That’s right, the very posture your mother said was bad for you actually may be beneficial to the health of the human spine, and where better to introduce this technology than the place most people spend a bulk of their seated time in an uncompromising “proper” position? The change in focus, says Manfred Schlier, Grammer’s manager of Advanced Engineering, came out of new studies on the effect of different postures on spinal health. “Spinal discs are made of sponge-like material and have no blood flow. They retain and expel nutrients by switching between stressed and relaxed states,” he says. “Therefore, it is necessary for a seating system to allow and support movement that lets the spinal discs alternate between these states.” This flies in the face of past studies that suggest inter-disc pressure is much higher when sitting than standing, thus the best seating position is one that forces the back to imitate the forward-arching S-curve the spine assumes when standing. However, says Schlier, “The latest studies have shown there is no pressure difference in the discs when sitting or standing.”

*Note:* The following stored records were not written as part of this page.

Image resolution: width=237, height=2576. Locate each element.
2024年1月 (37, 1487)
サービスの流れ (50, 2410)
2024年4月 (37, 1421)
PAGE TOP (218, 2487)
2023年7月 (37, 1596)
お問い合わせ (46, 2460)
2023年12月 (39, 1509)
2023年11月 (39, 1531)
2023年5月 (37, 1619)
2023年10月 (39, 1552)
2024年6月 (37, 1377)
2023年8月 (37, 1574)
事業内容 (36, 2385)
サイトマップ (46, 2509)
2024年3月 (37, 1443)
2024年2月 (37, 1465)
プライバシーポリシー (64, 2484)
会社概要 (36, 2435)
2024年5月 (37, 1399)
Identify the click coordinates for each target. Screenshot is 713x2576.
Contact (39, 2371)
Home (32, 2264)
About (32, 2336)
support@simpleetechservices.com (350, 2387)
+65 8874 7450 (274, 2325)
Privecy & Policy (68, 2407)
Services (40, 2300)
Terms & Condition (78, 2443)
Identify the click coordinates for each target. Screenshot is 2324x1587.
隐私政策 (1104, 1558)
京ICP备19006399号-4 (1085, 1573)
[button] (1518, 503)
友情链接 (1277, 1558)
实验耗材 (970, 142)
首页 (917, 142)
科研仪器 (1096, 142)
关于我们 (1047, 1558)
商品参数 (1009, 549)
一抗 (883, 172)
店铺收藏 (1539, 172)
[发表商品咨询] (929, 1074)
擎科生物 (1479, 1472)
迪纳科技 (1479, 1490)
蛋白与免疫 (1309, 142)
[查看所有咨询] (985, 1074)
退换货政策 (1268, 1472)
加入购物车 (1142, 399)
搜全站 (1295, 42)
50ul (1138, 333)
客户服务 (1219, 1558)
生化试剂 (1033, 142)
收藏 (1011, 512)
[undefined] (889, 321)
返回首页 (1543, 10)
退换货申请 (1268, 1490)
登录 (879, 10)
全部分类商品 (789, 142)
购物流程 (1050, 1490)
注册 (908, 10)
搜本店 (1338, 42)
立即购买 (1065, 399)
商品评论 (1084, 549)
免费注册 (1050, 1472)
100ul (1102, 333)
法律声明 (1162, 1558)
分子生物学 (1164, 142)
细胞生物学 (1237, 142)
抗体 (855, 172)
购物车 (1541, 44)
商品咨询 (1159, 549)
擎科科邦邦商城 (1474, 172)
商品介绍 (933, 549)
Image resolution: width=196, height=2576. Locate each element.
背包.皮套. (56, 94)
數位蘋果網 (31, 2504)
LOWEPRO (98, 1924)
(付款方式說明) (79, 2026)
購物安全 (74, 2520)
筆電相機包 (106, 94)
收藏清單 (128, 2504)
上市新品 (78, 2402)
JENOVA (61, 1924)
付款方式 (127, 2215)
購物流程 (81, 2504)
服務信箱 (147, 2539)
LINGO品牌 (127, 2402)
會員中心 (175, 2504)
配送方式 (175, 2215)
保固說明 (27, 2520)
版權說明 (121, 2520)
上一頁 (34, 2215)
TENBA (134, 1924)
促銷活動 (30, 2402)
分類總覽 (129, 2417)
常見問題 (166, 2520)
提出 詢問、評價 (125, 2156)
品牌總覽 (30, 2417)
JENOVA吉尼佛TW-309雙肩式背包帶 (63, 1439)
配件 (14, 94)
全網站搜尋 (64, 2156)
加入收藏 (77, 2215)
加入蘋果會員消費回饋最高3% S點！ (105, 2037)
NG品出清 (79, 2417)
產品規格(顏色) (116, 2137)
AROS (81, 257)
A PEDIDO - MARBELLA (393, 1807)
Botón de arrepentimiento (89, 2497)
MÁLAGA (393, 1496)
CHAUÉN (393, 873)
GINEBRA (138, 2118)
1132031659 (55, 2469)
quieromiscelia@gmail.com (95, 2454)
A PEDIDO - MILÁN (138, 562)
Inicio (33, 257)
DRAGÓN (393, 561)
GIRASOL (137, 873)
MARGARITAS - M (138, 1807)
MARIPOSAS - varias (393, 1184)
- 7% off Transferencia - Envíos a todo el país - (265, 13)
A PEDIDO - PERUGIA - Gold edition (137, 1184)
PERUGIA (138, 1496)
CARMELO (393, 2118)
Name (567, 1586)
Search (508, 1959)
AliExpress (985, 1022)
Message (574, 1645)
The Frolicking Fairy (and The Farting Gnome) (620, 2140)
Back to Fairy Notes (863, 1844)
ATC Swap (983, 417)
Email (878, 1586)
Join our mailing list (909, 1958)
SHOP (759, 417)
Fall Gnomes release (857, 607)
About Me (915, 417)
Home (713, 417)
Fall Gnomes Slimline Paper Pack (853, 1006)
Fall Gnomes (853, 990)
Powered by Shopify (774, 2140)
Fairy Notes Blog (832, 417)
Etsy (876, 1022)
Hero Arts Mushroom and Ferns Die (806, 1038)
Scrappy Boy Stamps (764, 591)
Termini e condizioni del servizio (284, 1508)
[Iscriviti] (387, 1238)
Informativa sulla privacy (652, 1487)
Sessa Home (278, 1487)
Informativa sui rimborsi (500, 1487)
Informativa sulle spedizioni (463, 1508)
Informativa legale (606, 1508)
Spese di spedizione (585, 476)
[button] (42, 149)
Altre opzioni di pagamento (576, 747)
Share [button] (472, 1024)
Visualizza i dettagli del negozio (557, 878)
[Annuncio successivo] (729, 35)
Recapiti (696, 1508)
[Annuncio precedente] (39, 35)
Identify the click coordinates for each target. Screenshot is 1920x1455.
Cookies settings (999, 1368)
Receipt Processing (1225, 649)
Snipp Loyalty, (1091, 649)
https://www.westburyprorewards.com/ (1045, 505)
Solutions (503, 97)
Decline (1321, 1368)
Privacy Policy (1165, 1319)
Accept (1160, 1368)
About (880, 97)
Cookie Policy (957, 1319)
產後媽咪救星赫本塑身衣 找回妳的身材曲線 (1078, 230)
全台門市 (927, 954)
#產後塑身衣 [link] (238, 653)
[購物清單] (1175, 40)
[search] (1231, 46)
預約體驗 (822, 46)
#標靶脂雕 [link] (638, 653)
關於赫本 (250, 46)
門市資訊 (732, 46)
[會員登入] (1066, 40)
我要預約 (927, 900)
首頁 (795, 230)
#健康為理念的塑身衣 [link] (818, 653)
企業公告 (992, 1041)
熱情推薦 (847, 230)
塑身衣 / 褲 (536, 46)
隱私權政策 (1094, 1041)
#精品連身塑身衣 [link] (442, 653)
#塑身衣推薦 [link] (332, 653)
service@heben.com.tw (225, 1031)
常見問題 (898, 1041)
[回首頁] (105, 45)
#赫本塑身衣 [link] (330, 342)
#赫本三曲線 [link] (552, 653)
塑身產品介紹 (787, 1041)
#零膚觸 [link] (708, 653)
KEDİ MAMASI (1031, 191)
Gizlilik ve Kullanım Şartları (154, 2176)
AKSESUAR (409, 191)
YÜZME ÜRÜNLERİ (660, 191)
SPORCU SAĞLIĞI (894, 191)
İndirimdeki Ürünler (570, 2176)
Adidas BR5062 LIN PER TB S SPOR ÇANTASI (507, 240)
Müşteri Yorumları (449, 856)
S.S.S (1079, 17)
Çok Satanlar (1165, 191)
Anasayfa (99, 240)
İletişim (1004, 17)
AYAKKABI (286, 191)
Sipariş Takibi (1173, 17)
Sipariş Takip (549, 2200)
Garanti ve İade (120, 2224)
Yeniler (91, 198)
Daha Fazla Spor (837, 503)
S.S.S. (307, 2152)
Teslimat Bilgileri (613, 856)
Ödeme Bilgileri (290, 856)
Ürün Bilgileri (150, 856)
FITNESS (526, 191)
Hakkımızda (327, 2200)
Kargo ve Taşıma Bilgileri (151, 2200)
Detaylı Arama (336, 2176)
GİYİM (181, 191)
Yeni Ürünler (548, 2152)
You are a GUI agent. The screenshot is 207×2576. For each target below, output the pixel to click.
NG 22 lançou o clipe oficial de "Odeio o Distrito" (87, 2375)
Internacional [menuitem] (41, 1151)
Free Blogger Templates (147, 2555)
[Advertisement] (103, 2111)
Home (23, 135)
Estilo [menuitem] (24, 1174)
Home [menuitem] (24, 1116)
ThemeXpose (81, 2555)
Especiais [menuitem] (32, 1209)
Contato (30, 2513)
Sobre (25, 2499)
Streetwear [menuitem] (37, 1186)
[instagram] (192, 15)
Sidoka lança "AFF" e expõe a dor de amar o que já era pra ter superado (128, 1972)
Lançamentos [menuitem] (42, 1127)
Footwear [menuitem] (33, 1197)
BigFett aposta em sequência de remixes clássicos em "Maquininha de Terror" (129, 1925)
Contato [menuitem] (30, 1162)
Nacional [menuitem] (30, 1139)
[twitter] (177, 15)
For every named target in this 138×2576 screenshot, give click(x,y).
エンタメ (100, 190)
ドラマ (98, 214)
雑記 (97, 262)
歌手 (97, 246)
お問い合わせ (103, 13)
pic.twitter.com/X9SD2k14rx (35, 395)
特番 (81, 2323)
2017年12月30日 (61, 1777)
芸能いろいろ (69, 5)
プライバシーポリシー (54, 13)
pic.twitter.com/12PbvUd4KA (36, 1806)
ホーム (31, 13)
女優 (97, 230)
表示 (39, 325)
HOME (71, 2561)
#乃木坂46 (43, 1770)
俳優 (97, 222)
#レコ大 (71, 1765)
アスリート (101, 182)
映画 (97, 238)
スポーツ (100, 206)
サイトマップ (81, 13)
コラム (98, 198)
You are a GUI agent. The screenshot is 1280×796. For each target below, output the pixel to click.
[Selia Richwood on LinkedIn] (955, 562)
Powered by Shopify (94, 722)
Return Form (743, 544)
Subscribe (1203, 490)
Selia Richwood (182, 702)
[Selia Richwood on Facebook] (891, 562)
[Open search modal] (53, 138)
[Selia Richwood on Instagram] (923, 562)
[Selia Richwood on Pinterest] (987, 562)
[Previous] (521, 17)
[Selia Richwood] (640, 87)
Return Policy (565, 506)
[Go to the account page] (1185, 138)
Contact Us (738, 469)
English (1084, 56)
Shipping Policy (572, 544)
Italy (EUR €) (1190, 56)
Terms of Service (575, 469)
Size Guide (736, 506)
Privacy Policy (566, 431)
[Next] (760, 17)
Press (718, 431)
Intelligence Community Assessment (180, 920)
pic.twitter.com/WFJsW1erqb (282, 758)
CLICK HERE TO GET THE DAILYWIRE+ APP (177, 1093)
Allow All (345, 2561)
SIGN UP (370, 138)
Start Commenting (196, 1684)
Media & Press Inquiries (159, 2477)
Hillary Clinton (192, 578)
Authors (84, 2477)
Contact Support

Allowing the driver and passengers to change the arch of their backs while seated isn’t simply a case of adding a roller mechanism to a seat. That would spell disaster since acceleration, braking, and cornering forces would fling the occupants about uncontrollably. However, the mechanism by which the seat moves both the lower and seatback cushions in tandem also must have a fluid motion that lets passengers adjust the seat simply by shifting their weight. Thus, Grammer mounts the cushions to a platform isolated from the main seat structure, and places the center of gravity near the seat’s fulcrum. This lets passengers slouch or sit erect by applying a moderate downward or upward force at hip level, and locks the mechanism in place when that force is removed. The only downsides are that the relationship to the vehicle’s controls is altered as the seat moves from one position to another (especially the distance to the pedals), and the movement is reminiscent of that required by abdominal exercise equipment. “I don’t think most drivers will use the full travel of the seat for extended periods,” says Schlier, “and this change in the relationship would not affect passengers to the degree the driver might experience.” Though currently undergoing testing, Grammer says the “Ergomechanics” seat design can be ready for production in time for the 2010 model year. Instead of expanding its automotive seat business by supplying the seat directly to OEMs, it’s expected that Grammer will license the technology.
Grammer Automotive (Amberg, Germany; www.grammer.com) is a major supplier of rods and frames for automotive headrests (the VW Group and BMW each account for 40% of Grammer’s turnover, and the company supplies almost 80% of Mercedes’ headrests), though it also supplies seats for European trains and buses. While not a major seating supplier for automotive, Grammer’s portfolio also includes integrated child seats, arm rests, center consoles and other interior items.